[About this exercise] Return, word for word, the line containing "Chris Tomlinson (41, 1834)" and every line after it through the last line of the records below.

Stored items:
◇ ◇ ◇

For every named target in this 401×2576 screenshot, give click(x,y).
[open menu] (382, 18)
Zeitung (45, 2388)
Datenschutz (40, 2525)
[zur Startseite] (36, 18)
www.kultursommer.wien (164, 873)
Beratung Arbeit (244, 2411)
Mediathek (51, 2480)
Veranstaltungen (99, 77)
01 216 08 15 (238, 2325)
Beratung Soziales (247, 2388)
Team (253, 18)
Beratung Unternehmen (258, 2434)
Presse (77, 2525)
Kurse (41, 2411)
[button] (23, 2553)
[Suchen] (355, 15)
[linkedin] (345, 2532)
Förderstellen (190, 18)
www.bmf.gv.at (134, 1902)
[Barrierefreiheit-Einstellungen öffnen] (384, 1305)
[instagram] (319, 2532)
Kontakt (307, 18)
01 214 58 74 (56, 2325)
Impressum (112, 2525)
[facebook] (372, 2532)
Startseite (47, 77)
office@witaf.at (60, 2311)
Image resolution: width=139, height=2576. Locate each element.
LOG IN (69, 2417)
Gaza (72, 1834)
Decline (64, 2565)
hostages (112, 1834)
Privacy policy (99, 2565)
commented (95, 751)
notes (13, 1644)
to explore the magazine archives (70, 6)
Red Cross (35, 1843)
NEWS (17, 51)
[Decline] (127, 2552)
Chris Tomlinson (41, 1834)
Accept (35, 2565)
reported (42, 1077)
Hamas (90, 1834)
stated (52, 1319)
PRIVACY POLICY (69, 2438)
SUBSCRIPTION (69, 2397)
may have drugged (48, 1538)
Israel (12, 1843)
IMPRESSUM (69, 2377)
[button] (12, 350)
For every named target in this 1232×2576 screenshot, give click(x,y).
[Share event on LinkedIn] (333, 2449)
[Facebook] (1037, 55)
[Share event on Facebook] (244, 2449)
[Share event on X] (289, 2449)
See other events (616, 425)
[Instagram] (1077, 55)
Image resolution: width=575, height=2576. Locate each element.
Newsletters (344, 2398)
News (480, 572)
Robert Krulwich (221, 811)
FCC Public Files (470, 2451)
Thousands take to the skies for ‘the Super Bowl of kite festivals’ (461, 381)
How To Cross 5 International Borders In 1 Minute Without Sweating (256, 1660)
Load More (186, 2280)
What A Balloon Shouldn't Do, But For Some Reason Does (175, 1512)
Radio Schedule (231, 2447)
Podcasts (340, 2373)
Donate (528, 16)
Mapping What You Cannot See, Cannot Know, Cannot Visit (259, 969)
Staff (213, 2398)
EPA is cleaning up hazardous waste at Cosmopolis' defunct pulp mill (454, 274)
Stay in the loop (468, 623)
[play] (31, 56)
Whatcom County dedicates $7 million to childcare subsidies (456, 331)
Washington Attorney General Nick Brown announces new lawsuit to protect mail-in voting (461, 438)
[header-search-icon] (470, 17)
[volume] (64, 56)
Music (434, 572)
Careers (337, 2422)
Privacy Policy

◇ ◇ ◇

[Exercise response]
Chris Tomlinson (41, 1834)
Accept (35, 2565)
reported (42, 1077)
Hamas (90, 1834)
stated (52, 1319)
PRIVACY POLICY (69, 2438)
SUBSCRIPTION (69, 2397)
may have drugged (48, 1538)
Israel (12, 1843)
IMPRESSUM (69, 2377)
[button] (12, 350)
For every named target in this 1232×2576 screenshot, give click(x,y).
[Share event on LinkedIn] (333, 2449)
[Facebook] (1037, 55)
[Share event on Facebook] (244, 2449)
[Share event on X] (289, 2449)
See other events (616, 425)
[Instagram] (1077, 55)
Image resolution: width=575, height=2576. Locate each element.
Newsletters (344, 2398)
News (480, 572)
Robert Krulwich (221, 811)
FCC Public Files (470, 2451)
Thousands take to the skies for ‘the Super Bowl of kite festivals’ (461, 381)
How To Cross 5 International Borders In 1 Minute Without Sweating (256, 1660)
Load More (186, 2280)
What A Balloon Shouldn't Do, But For Some Reason Does (175, 1512)
Radio Schedule (231, 2447)
Podcasts (340, 2373)
Donate (528, 16)
Mapping What You Cannot See, Cannot Know, Cannot Visit (259, 969)
Staff (213, 2398)
EPA is cleaning up hazardous waste at Cosmopolis' defunct pulp mill (454, 274)
Stay in the loop (468, 623)
[play] (31, 56)
Whatcom County dedicates $7 million to childcare subsidies (456, 331)
Washington Attorney General Nick Brown announces new lawsuit to protect mail-in voting (461, 438)
[header-search-icon] (470, 17)
[volume] (64, 56)
Music (434, 572)
Careers (337, 2422)
Privacy Policy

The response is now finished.